As with any security implementation, you should develop a plan for what needs to be controlled and who needs to have access. Access can be given to individual userids or groups. In many cases, confluence-administrators will likely be one such group to whom you will give access. Also, review Macro Security Managed Macros to understand what elements can be controlled.
Accessing the Add-on's Configuration page
From the Manage Add-ons admin page, expand the Macro Security for Confluence item and click Configure to access its configuration page.
Set less specific values first, then more specific.
Use generics to set parameter values if necessary. Example: sql.datasource.* = confluence-administrators.
Use *ANY to not restrict a specific setting. Example: run = *ANY.
Set a value for every macro that can be controlled (for instance, a value of *ANY). Lack of a value normally means it is not authorized.

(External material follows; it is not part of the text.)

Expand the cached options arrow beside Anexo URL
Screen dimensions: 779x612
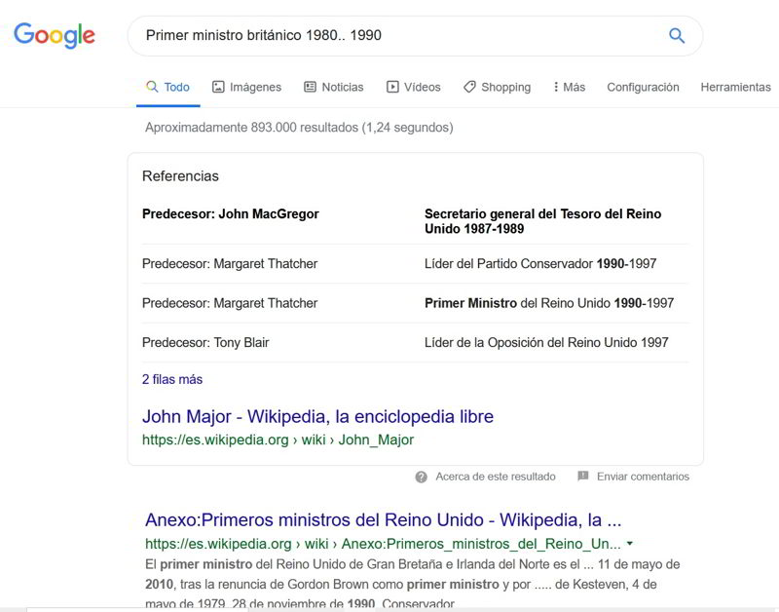click(x=630, y=544)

If a page containing a restricted macro will be viewed or updated by a user using remote REST APIs, including an account used for automation purposes, that Macro Security configuration must give that user authorization to use that restricted macro.
Communicating your configuration to users
It is a best practice to create a page for your Confluence user community that documents how you've configured Macro Security. This will guide them as to the "edit" page restrictions they must add to any page that will be using a restricted macro, and what spaces you've configured to use the Trusted Spaces approach for macro security.